HISTORICALLY low interest rates have delayed the rebalancing of the economy by keeping troubled firms afloat, the Bank of England’s chief economist warned last night.
In an unusual warning of the downside risks of ultra-loose monetary policy by a Bank official, Spencer Dale said Threadneedle Street’s stance could have “slowed the reallocation of capital and labour to more productive uses”.
He said: “[The] loosening also served to blunt some of the incentives driving the rebalancing of our economy… Likewise the lower level of borrowing costs and support for demand may have allowed inefficient firms to remain in business for longer.”
He added: “Rather than prompting households to save more, the low level of interest rates encourages people to spend more and save less.”
Dale also revealed that he is less dovish than his Bank colleagues on the Monetary Policy Committee.
“I think inflation is just as likely to be above as below the inflation target in the medium term,” he warned.
Nonetheless Dale, who was addressing a group of students at Aberystwyth University, insisted that the Bank is right to hold rates at historic lows and to expand its quantitative easing programme (QE).
“I’ve no doubt that had monetary policy not responded quickly and aggressively to the financial crisis, our economy would be in a far worse state today,” he said.
“But there is a limit to what monetary policy can achieve when real adjustments are required. The forces driving the adjustment need to be allowed to operate.”

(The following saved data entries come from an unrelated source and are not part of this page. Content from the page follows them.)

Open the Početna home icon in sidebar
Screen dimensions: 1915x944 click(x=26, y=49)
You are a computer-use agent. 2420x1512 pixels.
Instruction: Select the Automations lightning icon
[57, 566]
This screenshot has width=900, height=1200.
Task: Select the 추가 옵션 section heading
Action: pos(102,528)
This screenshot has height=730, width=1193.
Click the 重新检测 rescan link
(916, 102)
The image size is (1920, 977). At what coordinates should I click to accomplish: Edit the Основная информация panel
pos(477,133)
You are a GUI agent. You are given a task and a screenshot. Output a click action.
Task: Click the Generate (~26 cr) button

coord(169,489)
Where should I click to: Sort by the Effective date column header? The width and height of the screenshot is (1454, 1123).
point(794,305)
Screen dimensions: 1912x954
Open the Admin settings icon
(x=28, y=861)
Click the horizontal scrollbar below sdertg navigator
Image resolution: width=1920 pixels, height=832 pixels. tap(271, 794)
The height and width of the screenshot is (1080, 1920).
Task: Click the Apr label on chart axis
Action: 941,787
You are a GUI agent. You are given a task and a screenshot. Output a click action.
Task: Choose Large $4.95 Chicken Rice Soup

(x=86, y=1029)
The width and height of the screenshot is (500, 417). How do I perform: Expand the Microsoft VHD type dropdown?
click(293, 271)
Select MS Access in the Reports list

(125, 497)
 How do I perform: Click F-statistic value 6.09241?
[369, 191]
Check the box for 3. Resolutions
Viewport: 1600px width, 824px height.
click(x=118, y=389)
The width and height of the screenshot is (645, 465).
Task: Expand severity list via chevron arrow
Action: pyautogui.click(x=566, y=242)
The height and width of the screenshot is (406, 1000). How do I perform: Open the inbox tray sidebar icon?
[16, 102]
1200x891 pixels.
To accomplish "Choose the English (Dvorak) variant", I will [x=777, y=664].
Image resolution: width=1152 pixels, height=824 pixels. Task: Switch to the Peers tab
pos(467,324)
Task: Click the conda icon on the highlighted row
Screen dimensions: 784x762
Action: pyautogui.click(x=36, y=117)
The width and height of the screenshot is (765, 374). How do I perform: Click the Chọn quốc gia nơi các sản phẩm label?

The Bank’s Monetary Policy Committee, which Dale has sat on since the summer of 2008, has kept interest rates at 0.5 per cent for three years. The Bank is taking its total asset purchases to £325bn.
Consumer price inflation has been above the Bank’s two per cent target rate since November 2009, coming in at 3.4 per cent last month.
Dale said that the Bank is tasked with a “delicate balancing act between providing short-term support without stifling long-term change”.
“In this context, loose monetary policy can in part be thought of as a form of forbearance: putting off difficult changes and adjustments to a later day.”
The rebalancing of the UK economy requires greater exports and a reduced reliance on cheap credit, he said, as well as a higher savings ratio.
Dale foresees the end of the era of cheap money, and told the assembled academics that businesses will need to adapt.
“If it turns out – as I suspect it will – that the cost of credit enjoyed by many companies prior to the financial crisis was unsustainably low, then our industrial structure will need to adjust to a higher cost,” he said.
Calls for a move towards a stronger manufacturing sector are overly simplistic, Dale also argued.
“The traditional distinction between manufacturing and services is simply not meaningful in many successful companies today,” he said, citing Apple as an example of a consumer services firm, manufacturer and high tech designer all in one.